**TEXT**

☆ ☆ ☆ ☆ ☆

Table of Contents
Journal of Archaeology
Volume 2014 (2014), Article ID 519218, 6 pages
Research Article

X-Ray Fluorescence Analysis of XII–XIV Century Italian Gold Coins

1Civic Museum of Montopoli Val d’Arno, Via Guicciardini 55, 56020 Montopoli V/A, Italy
2Institute of Physics, Federal University Fluminense, Avenida Gal. Milton Tavares de Souza, s/n° Campus da Praia Vermelha, 24210-346 Niterói, Ri, Brazil
3Institute for Technologies Applied to Cultural Heritage, Area della Ricerca Roma 1, Montelibretti, Via Salaria Km. 29.300, CP 10, Monterotondo Street, 00016 Rome, Italy
4National Institute of Nuclear Physics, National Laboratories of Frascati (INFN-LNF), Via Enrico Fermi 40, Frascati, 00044 Rome, Italy
5Art-Test s.a.s, Via del Martello 14, 56121 Pisa, Italy
6Institute of Chemistry of Organometallic Compounds, CNR, Area della Ricerca del CNR di Pisa, Via Galvani 1, 56126 Pisa, Italy
7Department of Earth Sciences, University of Pisa, Via Santa Maria 53, 56126 Pisa, Italy
8Department of Civilizations and Forms of Knowledge, University of Pisa, Via Galvani 1, 56126 Pisa, Italy

Received 30 April 2014; Revised 1 September 2014; Accepted 11 September 2014; Published 8 October 2014

Academic Editor: Ludovic Slimak

Copyright © 2014 Monica Baldassarri et al. This is an open access article distributed under the Creative Commons Attribution License, which permits unrestricted use, distribution, and reproduction in any medium, provided the original work is properly cited.


An extensive analytical study has been performed on a large number of gold coins (Norman-Swabian Augustale and Tarì, Grosso of Lucca, Florin of Florence) minted in Italy from the end of XII century to XIV century. The X-ray fluorescence (XRF) technique was used for verifying the composition of the coins. XRF is a nondestructive technique particularly suited for in situ quantitative analysis of gold and minor elements in the precious alloy. The Florins turned out to have a gold content very close to 24 carats (pure gold) although in a couple of cases we observed relatively high concentrations of iron (around 2%) or lead (around 1%). The Grosso of Lucca has a similar composition, with a measured gold content around 97% due to a higher silver percentage (about 2%), with respect to the average Florin. The Augustali analyzed showed, on average, a gold content around 89%. The average gold content of the Tarì analysed is around 72%, with a relatively large variability. The analysis revealed the use of native gold for the coinage of the Florins, excluding the possibility of recycling gold coming from other sources. On the other hand, the variability observed in the compositions of the Tarì and Augustali could suggest the reuse of Islamic and North African gold. The study could shed some light on the sudden diffusion of gold coins in Italy around the first half of XIII century, allowing hypotheses on the provenience of the gold used for a coinage that dominated the economic trades from then on.

☆ ☆ ☆ ☆ ☆

**EXERCISE**
Answer these questions about the article on Italian gold coins:
(a) On what date was the article published?
(b) Which technique was used to verify the composition of the coins?
(c) What average gold content did the Augustali show?

☆ ☆ ☆ ☆ ☆

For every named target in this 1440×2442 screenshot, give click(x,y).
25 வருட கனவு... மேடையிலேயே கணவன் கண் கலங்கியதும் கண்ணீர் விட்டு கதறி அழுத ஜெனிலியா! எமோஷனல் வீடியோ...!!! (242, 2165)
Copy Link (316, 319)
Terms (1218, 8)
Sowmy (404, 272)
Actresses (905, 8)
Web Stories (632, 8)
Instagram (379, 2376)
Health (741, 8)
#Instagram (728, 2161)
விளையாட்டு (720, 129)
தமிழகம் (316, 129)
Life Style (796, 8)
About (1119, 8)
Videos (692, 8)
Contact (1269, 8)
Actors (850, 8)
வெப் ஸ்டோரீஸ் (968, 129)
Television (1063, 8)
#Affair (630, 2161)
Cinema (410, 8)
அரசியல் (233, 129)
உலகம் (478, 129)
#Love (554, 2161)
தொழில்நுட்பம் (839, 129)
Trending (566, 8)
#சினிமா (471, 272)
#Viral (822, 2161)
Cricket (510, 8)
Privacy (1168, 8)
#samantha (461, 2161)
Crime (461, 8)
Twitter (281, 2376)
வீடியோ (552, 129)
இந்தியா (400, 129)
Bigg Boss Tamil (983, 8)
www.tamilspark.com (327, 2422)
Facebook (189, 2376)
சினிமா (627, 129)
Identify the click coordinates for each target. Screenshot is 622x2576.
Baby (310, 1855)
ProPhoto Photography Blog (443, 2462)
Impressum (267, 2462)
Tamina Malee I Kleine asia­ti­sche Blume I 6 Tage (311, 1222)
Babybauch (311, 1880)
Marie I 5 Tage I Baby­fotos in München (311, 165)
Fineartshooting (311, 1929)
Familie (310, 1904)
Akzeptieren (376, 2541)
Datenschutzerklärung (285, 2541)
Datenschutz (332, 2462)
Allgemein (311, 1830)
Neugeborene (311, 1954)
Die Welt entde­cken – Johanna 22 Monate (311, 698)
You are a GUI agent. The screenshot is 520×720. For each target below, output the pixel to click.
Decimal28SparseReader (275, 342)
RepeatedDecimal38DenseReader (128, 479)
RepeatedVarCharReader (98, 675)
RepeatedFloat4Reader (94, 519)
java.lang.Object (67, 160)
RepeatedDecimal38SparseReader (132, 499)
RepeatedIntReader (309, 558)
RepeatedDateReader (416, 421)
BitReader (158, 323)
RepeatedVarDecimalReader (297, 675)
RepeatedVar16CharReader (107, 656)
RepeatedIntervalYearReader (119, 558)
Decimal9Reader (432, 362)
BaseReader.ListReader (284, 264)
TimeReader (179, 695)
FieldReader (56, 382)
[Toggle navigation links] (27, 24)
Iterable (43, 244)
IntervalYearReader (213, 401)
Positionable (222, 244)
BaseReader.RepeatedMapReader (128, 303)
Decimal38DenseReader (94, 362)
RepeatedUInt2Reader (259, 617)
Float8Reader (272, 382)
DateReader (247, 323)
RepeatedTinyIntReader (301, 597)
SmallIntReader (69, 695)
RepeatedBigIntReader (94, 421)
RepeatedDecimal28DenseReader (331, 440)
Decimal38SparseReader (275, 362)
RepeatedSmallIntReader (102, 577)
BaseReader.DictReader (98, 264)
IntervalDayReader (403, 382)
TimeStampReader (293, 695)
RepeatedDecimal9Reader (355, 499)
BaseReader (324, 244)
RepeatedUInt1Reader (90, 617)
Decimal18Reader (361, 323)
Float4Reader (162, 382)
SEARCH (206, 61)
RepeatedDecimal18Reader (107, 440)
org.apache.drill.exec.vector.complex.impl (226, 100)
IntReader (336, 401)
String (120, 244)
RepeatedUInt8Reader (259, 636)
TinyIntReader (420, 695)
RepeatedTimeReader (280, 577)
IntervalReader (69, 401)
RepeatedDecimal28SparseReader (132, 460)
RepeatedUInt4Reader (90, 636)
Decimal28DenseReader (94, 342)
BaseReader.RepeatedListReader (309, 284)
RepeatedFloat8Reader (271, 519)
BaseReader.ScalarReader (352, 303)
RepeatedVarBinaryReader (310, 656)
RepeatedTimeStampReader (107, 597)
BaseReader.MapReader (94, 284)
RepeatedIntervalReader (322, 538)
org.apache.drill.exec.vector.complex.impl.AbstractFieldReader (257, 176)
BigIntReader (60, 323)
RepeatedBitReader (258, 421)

☆ ☆ ☆ ☆ ☆

**YOUR SOLUTION**
(a) 8 October 2014
(b) X-ray fluorescence (XRF)
(c) Around 89%